Physics-Informed Neural Network for Ultrasound Nondestructive Quantification of Surface Breaking Cracks

Abstract

We introduce an optimized physics-informed neural network (PINN) trained to solve the problem of identifying and characterizing a surface breaking crack in a metal plate. PINNs are neural networks that can combine data and physics in the learning process by adding the residuals of a system of partial differential equations to the loss function. Our PINNs is supervised with realistic ultrasonic surface acoustic wave data acquired at a frequency of 5 MHz. The ultrasonic surface wave data is represented as a deformation on the top surface of a metal plate, measured by using the method of laser vibrometry. The PINN is physically informed by the acoustic wave equation and its convergence is sped up using adaptive activation functions. The adaptive activation function uses a trainable hyperparameter, which is optimized to achieve the best performance of the network. The adaptive activation function changes dynamically, involved in the optimization process. The usage of the adaptive activation function significantly improves the convergence, evidently observed in the current study.

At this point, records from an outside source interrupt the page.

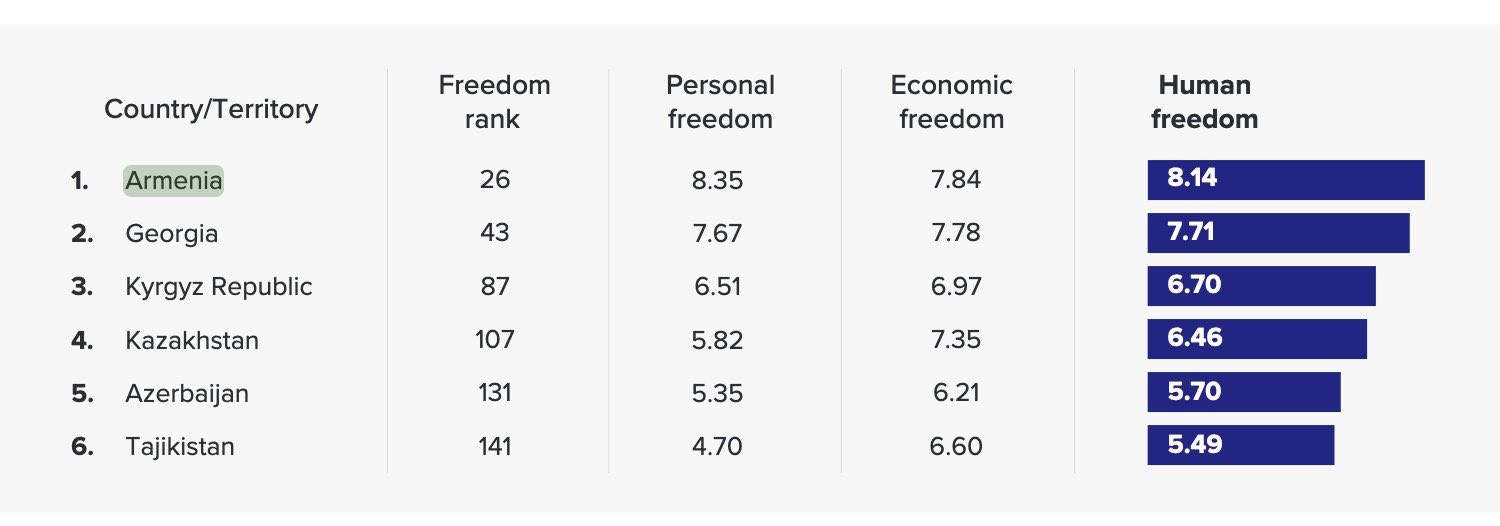Click Tajikistan's personal freedom value 4.70

click(717, 446)
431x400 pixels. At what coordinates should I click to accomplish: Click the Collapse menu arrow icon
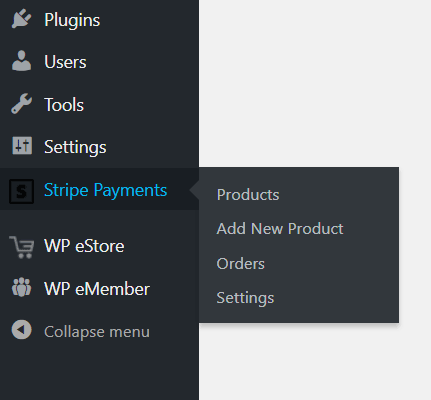click(22, 330)

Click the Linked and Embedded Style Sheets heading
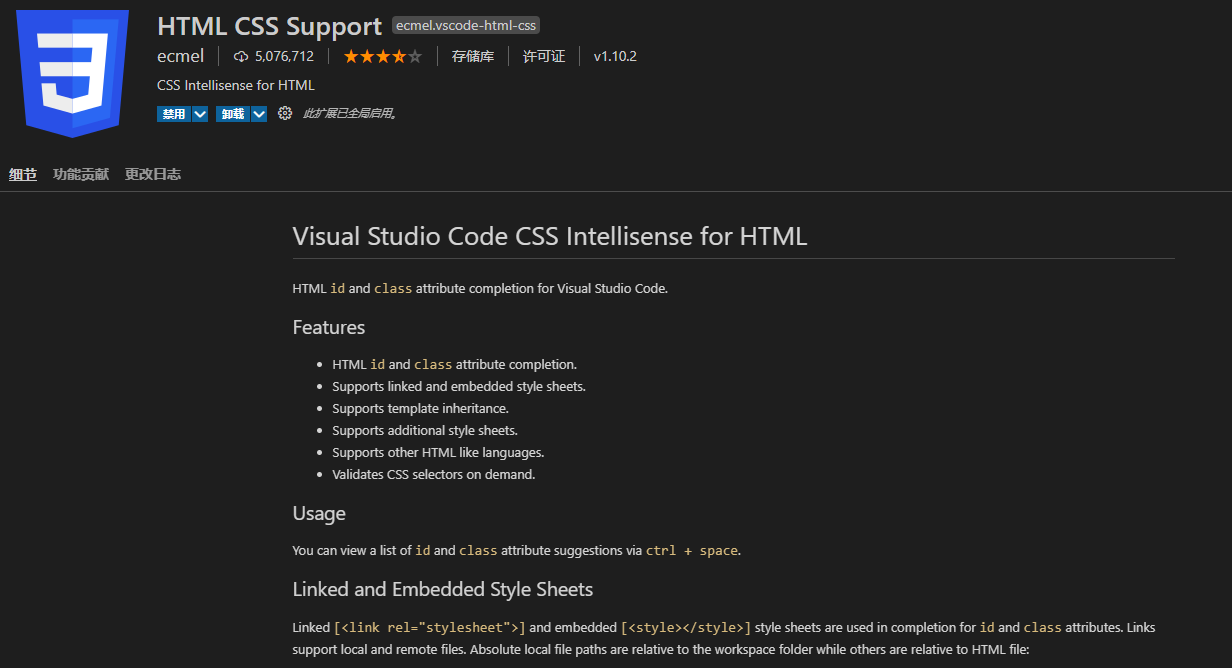click(442, 590)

We use PINNs to estimate the speed of sound of the metal plate, which we do with an error of 1%, and then, by allowing the speed of sound to be space dependent, we identify and characterize the crack as the positions where the speed of sound has decreased. Our study also shows the effect of sub-sampling of the data on the sensitivity of sound speed estimates. More broadly, the resulting model shows a promising deep neural network model for ill-posed inverse problems.